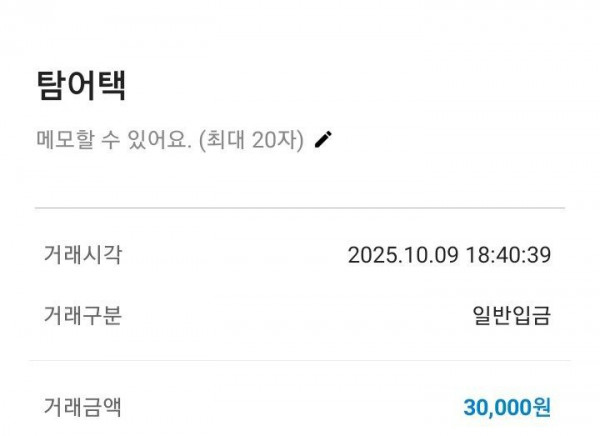Image resolution: width=600 pixels, height=436 pixels.
Task: Select the transaction title "탐어택"
Action: coord(81,87)
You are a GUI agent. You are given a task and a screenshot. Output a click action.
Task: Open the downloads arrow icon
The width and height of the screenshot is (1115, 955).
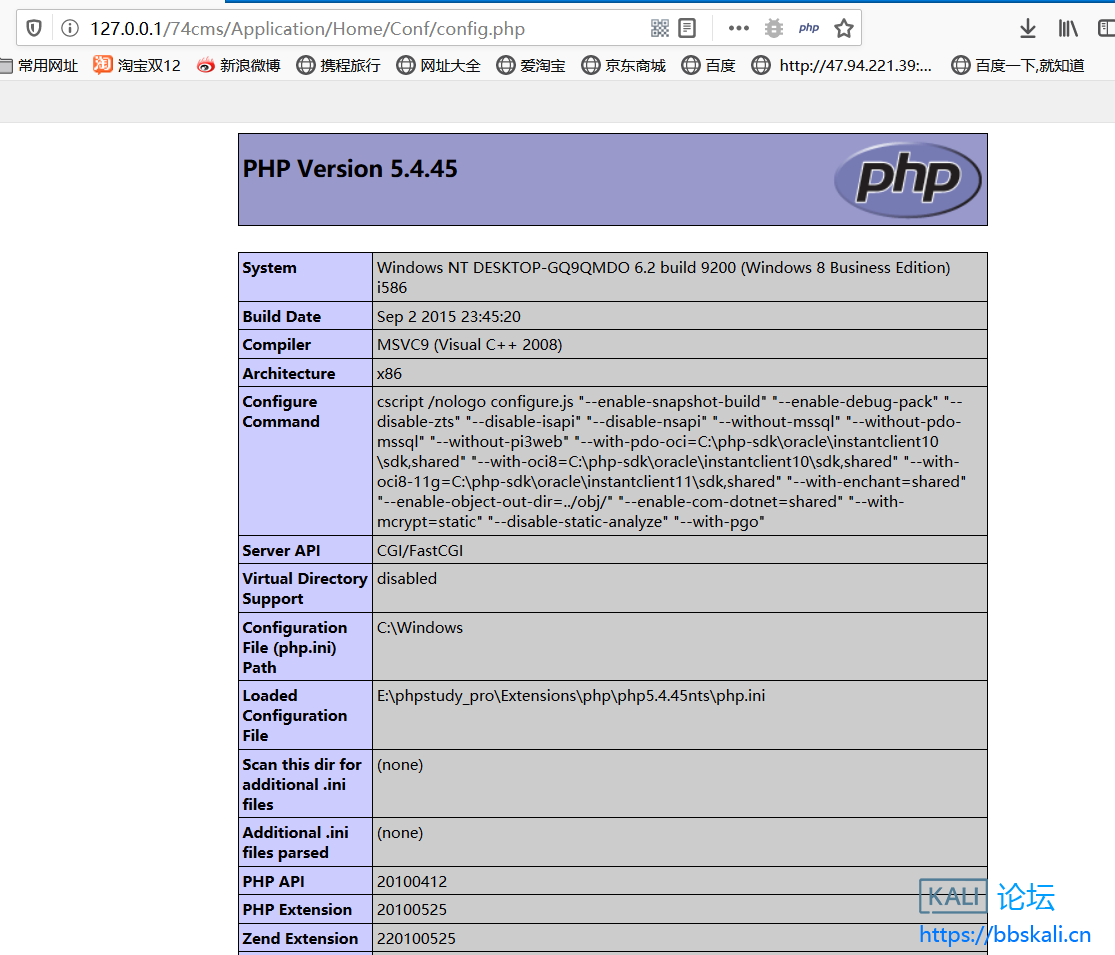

**EXERCISE**
In the records above, find the line containing "You are a GUI" and restate it and every line after it word for word, all pictures excluded.

**FINAL ANSWER**
You are a GUI agent. You are given a task and a screenshot. Output a click action.
Task: Open the downloads arrow icon
The width and height of the screenshot is (1115, 955).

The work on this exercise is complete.